Lock’s proposed situation to its P2P problem was released by Lock Poker spokesman Shane Bridges in a brief statement on the 2+2 poker discussion forums, where Lock has been forced to pull its sponsored advertising from a sub-forum dedicated to Lock matters. The complete body of the statement:
Lock Poker Clarifies P2P Transfer Withdrawal Policy
Curacao May 9th, 2013
Through a detailed investigation over the past few weeks the Lock security team uncovered a large group of persons that were abusing the P2P transfer policy and creating a large network of mule accounts to move and withdraw funds without any play at all taking place.
To deal with this situation a policy change was put into place to clear out the backlog of withdrawals by accounts with little to no play and increase the speed of withdrawals for players taking actual winnings.
Lock has introduced a new cash-out policy for transferred funds which requires a player to accumulate at least 15% in GGR on the funds received via P2P transfer before these funds are cashed-out. Put simply, for every $100 of transferred funds to be withdrawn, $15 of rake or fees will need to be accumulated beforehand.
The policy change was put in place explicitly to put an end to money laundering via Lock’s player transfers. Players withdrawing winnings are not affected.
Lock will continue to process withdrawals and work to reduce all withdrawal delays over the coming weeks.
A large amount of mis-information has been spread recently on various poker news sites and forum postings about player funds being lost in recent banking scandals; none of this is true.
The 15% playthrough requirement is similar to that found on other sites, notably including market leader PokerStars. However, Lock, until mid-April, had a 1:1 playthrough policy of its own, meaning that for each $100 transferred, $100 had to be wagered at the tables. The site also had a 15% penalty assessment against transferred amounts included in withdrawal request that did not meet the wagering requirement, but Bridges himself, in earlier 2+2 posts, indicated that the policy was not enforced against favored players and affiliates.

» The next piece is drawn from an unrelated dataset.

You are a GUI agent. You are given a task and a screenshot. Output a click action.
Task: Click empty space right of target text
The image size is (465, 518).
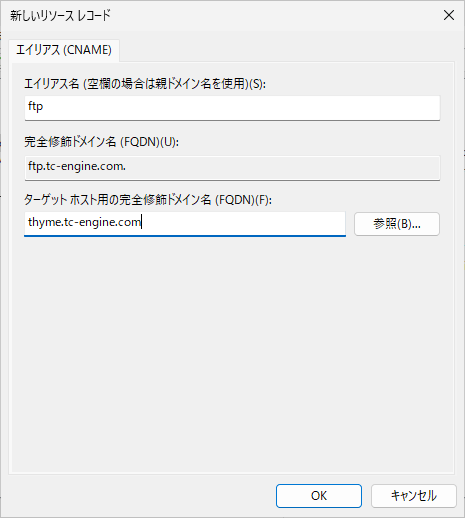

Instead of shifting to the policy announced today, Lock initiated mass outrage among its customers and the poker world as a while, by cancelling a vast number of payouts, including many retroactively, and declaring that the cashouts were a violation of Lock’s policies and were “money laundering”.

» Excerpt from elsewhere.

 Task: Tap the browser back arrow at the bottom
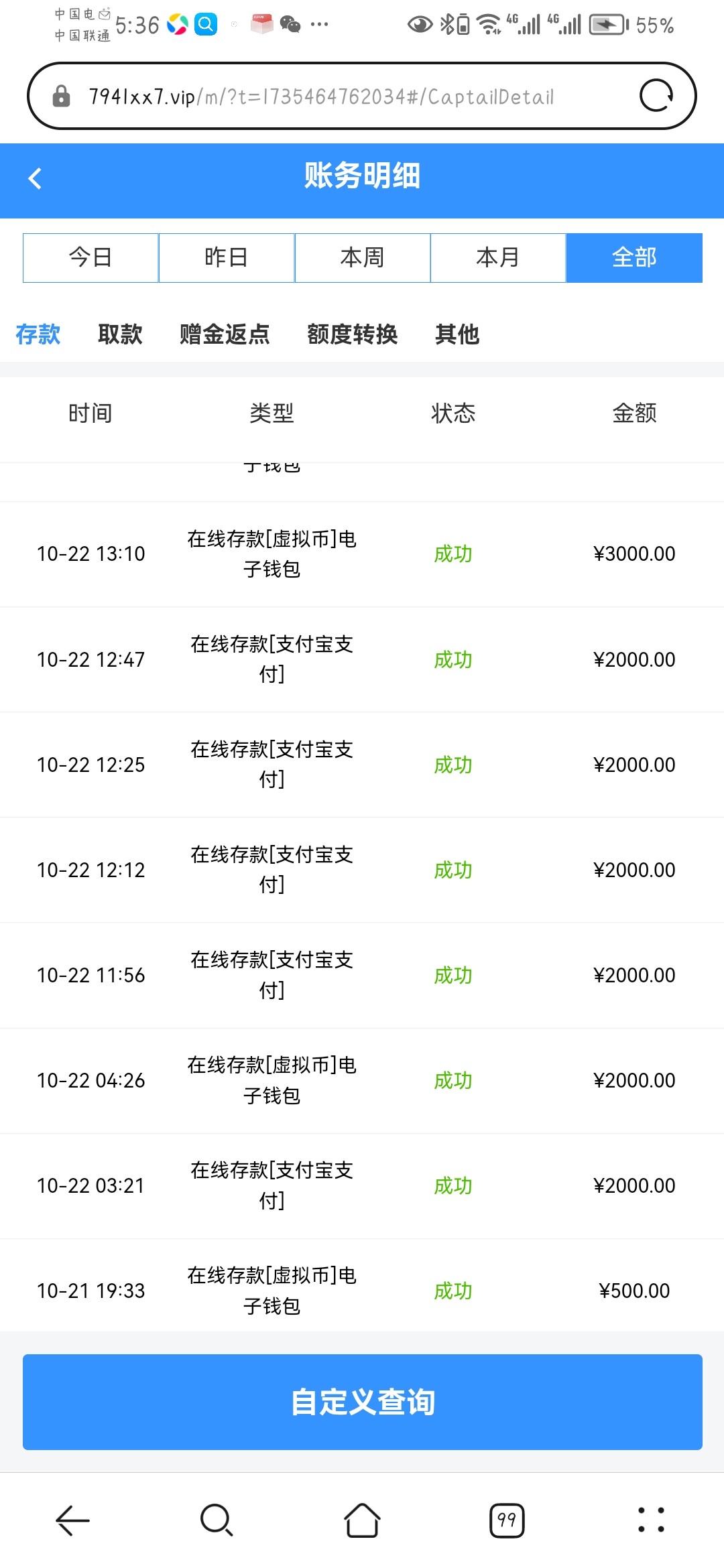72,1520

The illogical cashout cancellations, which were far more likely explained by a presumed liquid-asset shortage at Lock, were compounded by Lock support personnel then proclaiming in e-mails sent to players that amounts transferred between players were never eligible for withdrawal, instead becoming the de facto property of Lock instead.
Some intermediate mailings from Lock support staff even stated that not only could the transfers themselves never be withdrawn, but that winnings generated from those transfers could also never leave the site. Such a position rendered the whole concept of transferring funds between players a moot exercise.
Lock used some of its sponsored players to unofficially spread the word that such extreme restrictions would not continue, before issuing a revised policy today. Nonetheless, Lock’s statements continued to assign blame to the players and affiliates doing the secondary trading of Lock dollars which the site continues to describe as money laundering — itself a ridiculous assertion.
Lock’s statement today largely ignores the root issues plaguing the site, meaning immense cashout times for Americans and “ROW” (rest of world) players alike. Regardless of the withdrawal method used some US players have had withdrawals pending since November and December of 2012, while ROW cashouts are in many cases approaching three months themselves.
The latter circumstance, with non-US players, remains the most troubling to outside observers. since international banking and online-transfer options are numerous and unencumbered by American banking restrictions.